WRITTEN INSTRUCTION: Reproduce the data below word for word, leaving out the pictures.

DATA SUPPLIED:

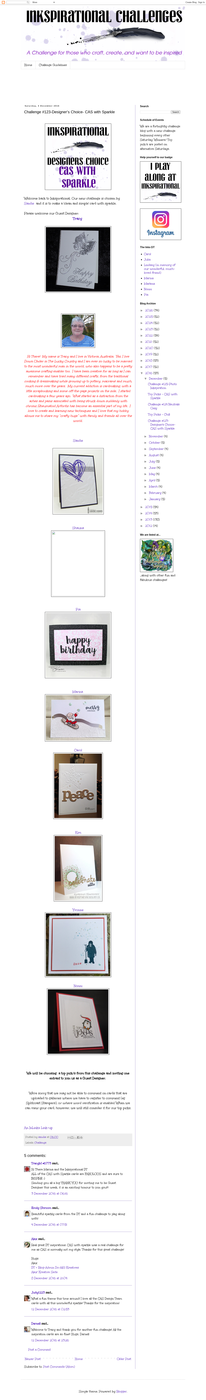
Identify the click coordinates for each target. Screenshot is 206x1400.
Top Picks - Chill (159, 414)
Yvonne (78, 910)
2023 (149, 329)
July (152, 461)
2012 (149, 526)
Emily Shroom (41, 1208)
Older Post (124, 1359)
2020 (149, 348)
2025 (149, 317)
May (152, 474)
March (154, 486)
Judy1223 (38, 1292)
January (155, 499)
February (155, 493)
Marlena (149, 284)
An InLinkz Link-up (38, 1128)
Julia (147, 259)
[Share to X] (75, 1137)
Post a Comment (39, 1350)
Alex (34, 1239)
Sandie (29, 203)
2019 (149, 354)
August (154, 455)
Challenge (40, 1142)
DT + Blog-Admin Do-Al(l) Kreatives (55, 1268)
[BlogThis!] (72, 1137)
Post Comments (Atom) (59, 1367)
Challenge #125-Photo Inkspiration (162, 386)
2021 (149, 342)
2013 (149, 519)
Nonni (78, 986)
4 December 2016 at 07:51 (49, 1225)
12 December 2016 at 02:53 (50, 1309)
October (155, 443)
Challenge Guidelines (53, 65)
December (156, 379)
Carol (78, 750)
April (152, 480)
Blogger (121, 1391)
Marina (78, 692)
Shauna (78, 528)
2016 (149, 373)
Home (28, 65)
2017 (149, 367)
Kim (78, 832)
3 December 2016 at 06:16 (49, 1193)
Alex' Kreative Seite (44, 1272)
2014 (149, 513)
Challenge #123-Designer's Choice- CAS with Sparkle (161, 424)
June (153, 468)
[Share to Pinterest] (81, 1137)
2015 (149, 507)
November (156, 436)
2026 (149, 310)
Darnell (36, 1324)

THE SOLUTION:
Identify the click coordinates for each target. Screenshot is 206x1400.
Top Picks - Chill (159, 414)
Yvonne (78, 910)
2023 (149, 329)
July (152, 461)
2012 (149, 526)
Emily Shroom (41, 1208)
Older Post (124, 1359)
2020 (149, 348)
2025 (149, 317)
May (152, 474)
March (154, 486)
Judy1223 (38, 1292)
January (155, 499)
February (155, 493)
Marlena (149, 284)
An InLinkz Link-up (38, 1128)
Julia (147, 259)
[Share to X] (75, 1137)
Post a Comment (39, 1350)
Alex (34, 1239)
Sandie (29, 203)
2019 (149, 354)
August (154, 455)
Challenge (40, 1142)
DT + Blog-Admin Do-Al(l) Kreatives (55, 1268)
[BlogThis!] (72, 1137)
Post Comments (Atom) (59, 1367)
Challenge #125-Photo Inkspiration (162, 386)
2021 (149, 342)
2013 (149, 519)
Nonni (78, 986)
4 December 2016 at 07:51 (49, 1225)
12 December 2016 at 02:53 (50, 1309)
October (155, 443)
Challenge Guidelines (53, 65)
December (156, 379)
Carol (78, 750)
April (152, 480)
Blogger (121, 1391)
Marina (78, 692)
Shauna (78, 528)
2016 (149, 373)
Home (28, 65)
2017 (149, 367)
Kim (78, 832)
3 December 2016 at 06:16 (49, 1193)
Alex' Kreative Seite (44, 1272)
2014 (149, 513)
Challenge #123-Designer's Choice- CAS with Sparkle (161, 424)
June (153, 468)
[Share to Pinterest] (81, 1137)
2015 (149, 507)
November (156, 436)
2026 (149, 310)
Darnell (36, 1324)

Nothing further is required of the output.